→ **Письменное задание 1**
Назовите все виды литературы и поэзии, которые упоминаются в тексте о средневековой литературе.
→ **Письменное задание 2**
Дословно перепишите фрагмент текста о средневековой литературе от слов «Все развитие средневековой» до слов «засияла в Италии.» включительно.

→ **Исходный отрывок**
..............................

Все развитие средневековой литературы, в сущности говоря, представляет собою такую же линию постепенного высвобождения сознания горожан — а отчасти, но только отчасти, и крестьян, — из-под власти духовенства.
В первый период Средних веков духовенство старалось примирить характер явного насилия, на котором зиждется феодализм, с христианством, которое ведь есть заповедь любви, примирить откровенное чревоугодие, жажду жизни этих разбойников из замков с воспарением в облака, которое присуще было христианскому спиритуализму. На первых порах мы видим, как духовенство обрабатывает формы дворянской поэзии, как утончает и соответственно извращает оно ее. Потом мы видим, как вступает все растущий голос горожан и крестьян, уравновешивает, а потом и заглушает рыцарско-поповскую литературу. Тут мы подходим к Ренессансу, к Возрождению, первая заря которого засияла в Италии.

..............................

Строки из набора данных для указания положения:
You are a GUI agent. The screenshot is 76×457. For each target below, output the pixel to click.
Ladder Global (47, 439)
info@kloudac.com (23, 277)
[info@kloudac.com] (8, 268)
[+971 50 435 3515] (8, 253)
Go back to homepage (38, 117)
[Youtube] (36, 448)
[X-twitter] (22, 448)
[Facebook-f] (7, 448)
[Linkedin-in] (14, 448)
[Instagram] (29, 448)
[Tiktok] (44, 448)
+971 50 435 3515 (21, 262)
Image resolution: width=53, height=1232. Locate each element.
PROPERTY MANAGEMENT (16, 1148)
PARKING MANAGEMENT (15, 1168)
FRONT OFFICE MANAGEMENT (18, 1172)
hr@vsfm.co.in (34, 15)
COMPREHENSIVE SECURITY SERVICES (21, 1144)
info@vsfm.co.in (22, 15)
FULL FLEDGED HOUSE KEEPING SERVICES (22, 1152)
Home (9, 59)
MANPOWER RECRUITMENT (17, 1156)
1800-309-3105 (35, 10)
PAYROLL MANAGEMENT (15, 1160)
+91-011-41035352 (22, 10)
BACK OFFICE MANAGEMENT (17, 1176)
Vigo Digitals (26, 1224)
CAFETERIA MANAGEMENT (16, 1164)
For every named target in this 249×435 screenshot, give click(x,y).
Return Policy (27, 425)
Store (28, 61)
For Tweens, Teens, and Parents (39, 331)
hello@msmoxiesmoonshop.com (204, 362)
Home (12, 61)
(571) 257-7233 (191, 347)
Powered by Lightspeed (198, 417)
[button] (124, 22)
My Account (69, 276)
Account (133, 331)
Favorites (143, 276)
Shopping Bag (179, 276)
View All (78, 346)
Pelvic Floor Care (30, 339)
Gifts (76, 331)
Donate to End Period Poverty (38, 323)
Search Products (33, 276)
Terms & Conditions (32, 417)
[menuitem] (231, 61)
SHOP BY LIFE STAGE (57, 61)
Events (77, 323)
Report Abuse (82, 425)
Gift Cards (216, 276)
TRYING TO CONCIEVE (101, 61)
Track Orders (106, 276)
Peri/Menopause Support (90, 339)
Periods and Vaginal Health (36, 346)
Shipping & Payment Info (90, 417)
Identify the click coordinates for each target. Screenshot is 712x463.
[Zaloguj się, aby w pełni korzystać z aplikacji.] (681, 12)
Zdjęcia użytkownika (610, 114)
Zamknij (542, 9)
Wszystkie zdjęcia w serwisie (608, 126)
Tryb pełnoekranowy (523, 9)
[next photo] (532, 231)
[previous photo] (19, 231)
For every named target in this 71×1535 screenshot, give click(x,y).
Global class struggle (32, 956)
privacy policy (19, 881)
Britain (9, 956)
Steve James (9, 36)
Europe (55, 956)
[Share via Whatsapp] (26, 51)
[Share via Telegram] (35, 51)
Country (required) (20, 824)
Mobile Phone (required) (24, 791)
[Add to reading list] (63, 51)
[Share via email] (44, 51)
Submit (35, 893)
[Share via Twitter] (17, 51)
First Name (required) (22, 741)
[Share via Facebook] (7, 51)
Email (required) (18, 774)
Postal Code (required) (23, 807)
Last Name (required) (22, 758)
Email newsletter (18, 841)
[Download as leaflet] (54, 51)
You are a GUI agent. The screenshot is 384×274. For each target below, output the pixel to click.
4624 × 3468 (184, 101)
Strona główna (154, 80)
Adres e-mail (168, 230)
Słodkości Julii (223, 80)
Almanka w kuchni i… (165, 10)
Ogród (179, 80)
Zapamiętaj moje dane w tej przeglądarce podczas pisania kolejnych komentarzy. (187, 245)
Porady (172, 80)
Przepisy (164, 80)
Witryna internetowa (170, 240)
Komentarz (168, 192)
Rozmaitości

..............................

→ **Ответ к заданию 1**
Средневековая литература, дворянская поэзия, рыцарско-поповская литература.

→ **Ответ к заданию 2**
Все развитие средневековой литературы, в сущности говоря, представляет собою такую же линию постепенного высвобождения сознания горожан — а отчасти, но только отчасти, и крестьян, — из-под власти духовенства.
В первый период Средних веков духовенство старалось примирить характер явного насилия, на котором зиждется феодализм, с христианством, которое ведь есть заповедь любви, примирить откровенное чревоугодие, жажду жизни этих разбойников из замков с воспарением в облака, которое присуще было христианскому спиритуализму. На первых порах мы видим, как духовенство обрабатывает формы дворянской поэзии, как утончает и соответственно извращает оно ее. Потом мы видим, как вступает все растущий голос горожан и крестьян, уравновешивает, а потом и заглушает рыцарско-поповскую литературу. Тут мы подходим к Ренессансу, к Возрождению, первая заря которого засияла в Италии.